• [Extract provided]
Open Source Reconfigurable Intelligent Surface for 5 GHz WiFi

Introduction

The paper presents an open-source Reconfigurable Intelligent Surface (RIS) specifically designed for the 5 GHz WiFi frequency range. RIS technologies have garnered attention due to their potential to enhance wireless communication and improve sensing systems. The primary contribution of this paper is addressing the accessibility and cost-effectiveness of RIS, as much of the existing devices are prohibitive either in terms of complexity or cost. The authors intend to open up possibilities for further research and real-world applications by providing open-source design details for a 5 GHz RIS.

Unit Cell Design

The unit cell is fundamental to the RIS's functionality, consisting of three copper layers on a printed circuit board (PCB). The top layer features a reflective rectangular patch above a ground plane, connected through a plated through-hole (via). This configuration effectively forms a pin-fed patch antenna suitable for altering wave propagation properties by varying reflective phases.

• [Extracted information]
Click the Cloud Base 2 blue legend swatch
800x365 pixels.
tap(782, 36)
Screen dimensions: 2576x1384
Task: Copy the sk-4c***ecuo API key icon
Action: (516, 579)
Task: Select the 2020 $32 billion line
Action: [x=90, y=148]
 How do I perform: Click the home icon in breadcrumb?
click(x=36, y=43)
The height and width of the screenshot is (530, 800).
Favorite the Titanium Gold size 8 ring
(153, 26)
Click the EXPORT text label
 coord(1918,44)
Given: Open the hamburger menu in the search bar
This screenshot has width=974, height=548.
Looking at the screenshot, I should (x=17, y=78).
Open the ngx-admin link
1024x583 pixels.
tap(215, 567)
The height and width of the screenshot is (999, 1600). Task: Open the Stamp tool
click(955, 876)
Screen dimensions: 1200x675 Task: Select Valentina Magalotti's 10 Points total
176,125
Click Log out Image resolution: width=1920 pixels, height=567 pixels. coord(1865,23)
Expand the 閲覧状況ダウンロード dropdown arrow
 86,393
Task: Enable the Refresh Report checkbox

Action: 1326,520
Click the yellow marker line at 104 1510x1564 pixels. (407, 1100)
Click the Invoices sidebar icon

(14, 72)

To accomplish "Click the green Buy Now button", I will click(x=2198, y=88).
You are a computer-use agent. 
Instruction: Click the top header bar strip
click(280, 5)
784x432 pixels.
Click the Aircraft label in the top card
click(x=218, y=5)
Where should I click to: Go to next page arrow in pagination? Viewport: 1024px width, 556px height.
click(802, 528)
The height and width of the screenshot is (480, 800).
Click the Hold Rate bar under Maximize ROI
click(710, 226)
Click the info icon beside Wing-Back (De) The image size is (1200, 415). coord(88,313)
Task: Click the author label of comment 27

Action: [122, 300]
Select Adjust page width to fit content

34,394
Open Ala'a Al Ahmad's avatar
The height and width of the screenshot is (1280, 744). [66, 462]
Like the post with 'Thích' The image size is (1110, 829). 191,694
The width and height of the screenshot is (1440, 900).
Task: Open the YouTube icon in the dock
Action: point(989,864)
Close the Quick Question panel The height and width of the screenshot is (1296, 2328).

• [Challenge] Copy the passage on the open-source reconfigurable intelligent surface for 5 GHz WiFi word for word, from start to finish.

• [Exercise response]
Open Source Reconfigurable Intelligent Surface for 5 GHz WiFi

Introduction

The paper presents an open-source Reconfigurable Intelligent Surface (RIS) specifically designed for the 5 GHz WiFi frequency range. RIS technologies have garnered attention due to their potential to enhance wireless communication and improve sensing systems. The primary contribution of this paper is addressing the accessibility and cost-effectiveness of RIS, as much of the existing devices are prohibitive either in terms of complexity or cost. The authors intend to open up possibilities for further research and real-world applications by providing open-source design details for a 5 GHz RIS.

Unit Cell Design

The unit cell is fundamental to the RIS's functionality, consisting of three copper layers on a printed circuit board (PCB). The top layer features a reflective rectangular patch above a ground plane, connected through a plated through-hole (via). This configuration effectively forms a pin-fed patch antenna suitable for altering wave propagation properties by varying reflective phases.